Set the console’s video output to 1440p/QHD, then confirm your monitor can accept a 2560 by 1440 signal over HDMI. If 1440p is missing, the issue is usually HDMI mode support, EDID reporting, refresh-rate limits, or a fallback to 1080p.
Start With the Console’s Resolution Menu
On current consoles, choose 1440p in the display settings when the system detects a compatible monitor. Use the screen and video menu to test or select 1440p output, then choose 60 Hz or 120 Hz depending on what your display supports.

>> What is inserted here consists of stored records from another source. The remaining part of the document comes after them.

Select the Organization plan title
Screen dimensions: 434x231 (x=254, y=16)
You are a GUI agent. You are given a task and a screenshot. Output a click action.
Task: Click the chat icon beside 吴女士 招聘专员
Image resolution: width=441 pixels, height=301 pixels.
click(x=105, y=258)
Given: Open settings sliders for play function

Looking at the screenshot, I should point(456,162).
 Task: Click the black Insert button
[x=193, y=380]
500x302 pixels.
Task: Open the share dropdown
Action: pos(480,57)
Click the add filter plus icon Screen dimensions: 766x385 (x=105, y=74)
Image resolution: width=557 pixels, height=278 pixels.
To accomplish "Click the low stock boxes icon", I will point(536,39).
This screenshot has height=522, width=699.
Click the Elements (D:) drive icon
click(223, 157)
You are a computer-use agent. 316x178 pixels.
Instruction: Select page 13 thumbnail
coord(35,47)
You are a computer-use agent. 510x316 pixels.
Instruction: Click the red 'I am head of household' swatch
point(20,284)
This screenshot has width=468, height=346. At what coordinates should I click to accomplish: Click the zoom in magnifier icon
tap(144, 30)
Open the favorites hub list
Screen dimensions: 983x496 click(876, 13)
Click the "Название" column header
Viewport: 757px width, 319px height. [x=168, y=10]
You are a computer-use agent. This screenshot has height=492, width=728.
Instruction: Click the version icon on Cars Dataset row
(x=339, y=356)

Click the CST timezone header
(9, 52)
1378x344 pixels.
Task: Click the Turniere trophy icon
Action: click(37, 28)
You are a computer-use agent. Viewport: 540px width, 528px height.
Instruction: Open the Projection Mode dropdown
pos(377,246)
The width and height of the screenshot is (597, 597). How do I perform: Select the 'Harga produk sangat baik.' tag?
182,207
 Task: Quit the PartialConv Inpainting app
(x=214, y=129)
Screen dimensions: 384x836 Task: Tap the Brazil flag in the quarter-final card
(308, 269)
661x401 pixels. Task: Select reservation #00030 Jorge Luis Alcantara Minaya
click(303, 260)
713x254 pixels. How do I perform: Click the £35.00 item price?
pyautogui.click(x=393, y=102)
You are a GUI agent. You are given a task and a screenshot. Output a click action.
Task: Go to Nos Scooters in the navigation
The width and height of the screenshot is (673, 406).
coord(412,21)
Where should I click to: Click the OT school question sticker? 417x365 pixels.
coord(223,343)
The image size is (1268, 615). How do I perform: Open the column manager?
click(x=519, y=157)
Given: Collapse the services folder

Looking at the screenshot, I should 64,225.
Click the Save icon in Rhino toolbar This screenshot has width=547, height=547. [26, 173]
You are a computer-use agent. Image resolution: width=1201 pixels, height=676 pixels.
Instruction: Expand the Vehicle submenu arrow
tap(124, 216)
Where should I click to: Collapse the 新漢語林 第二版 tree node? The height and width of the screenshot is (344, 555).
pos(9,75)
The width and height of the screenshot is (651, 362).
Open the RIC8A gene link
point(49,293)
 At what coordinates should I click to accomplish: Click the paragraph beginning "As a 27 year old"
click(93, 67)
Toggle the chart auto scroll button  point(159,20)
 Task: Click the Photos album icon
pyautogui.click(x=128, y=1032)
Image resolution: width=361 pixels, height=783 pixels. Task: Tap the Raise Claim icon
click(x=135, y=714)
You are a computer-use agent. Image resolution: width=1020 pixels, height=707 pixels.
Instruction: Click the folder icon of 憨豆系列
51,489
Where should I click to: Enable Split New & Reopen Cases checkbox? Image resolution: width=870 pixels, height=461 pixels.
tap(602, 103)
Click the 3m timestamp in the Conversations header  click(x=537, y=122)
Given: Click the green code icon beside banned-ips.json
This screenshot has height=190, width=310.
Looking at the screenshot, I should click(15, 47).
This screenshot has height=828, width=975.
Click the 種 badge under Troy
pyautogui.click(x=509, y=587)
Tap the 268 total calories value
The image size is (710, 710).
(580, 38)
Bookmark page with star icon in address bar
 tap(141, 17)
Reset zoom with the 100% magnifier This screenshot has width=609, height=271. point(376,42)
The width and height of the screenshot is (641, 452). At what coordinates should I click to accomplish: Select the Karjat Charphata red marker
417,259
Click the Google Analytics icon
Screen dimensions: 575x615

This works best on a true QHD monitor, because 1440p is 2560 by 1440: sharper than 1080p, lighter to drive than 4K, and a strong match for 27-inch gaming displays. A good 1440p monitor gives console players a practical balance: crisp UI, cleaner edges, and smoother high-refresh play without paying for 4K bandwidth they cannot use.
- Use the monitor’s HDMI port, not DisplayPort through an adapter.
- Set the console to 1440p, then test 120 Hz separately.
- Disable unsupported HDR or VRR if the screen goes black.
- Update the monitor firmware if the manufacturer provides one.
- Try a certified high-speed HDMI cable.
Why 1440p May Not Appear
A monitor can be physically 1440p and still fail the console handshake. The console reads the monitor’s EDID, which is the display’s supported-mode list; if 1440p over HDMI is not advertised, the console may only offer 1080p.
Some monitors support their best resolution and refresh rate over DisplayPort but limit HDMI. That is common on older gaming monitors built mainly for PC graphics cards. A console gaming monitor should be checked specifically for HDMI resolution, refresh rate, VRR, and HDR behavior, not just the panel’s headline specs.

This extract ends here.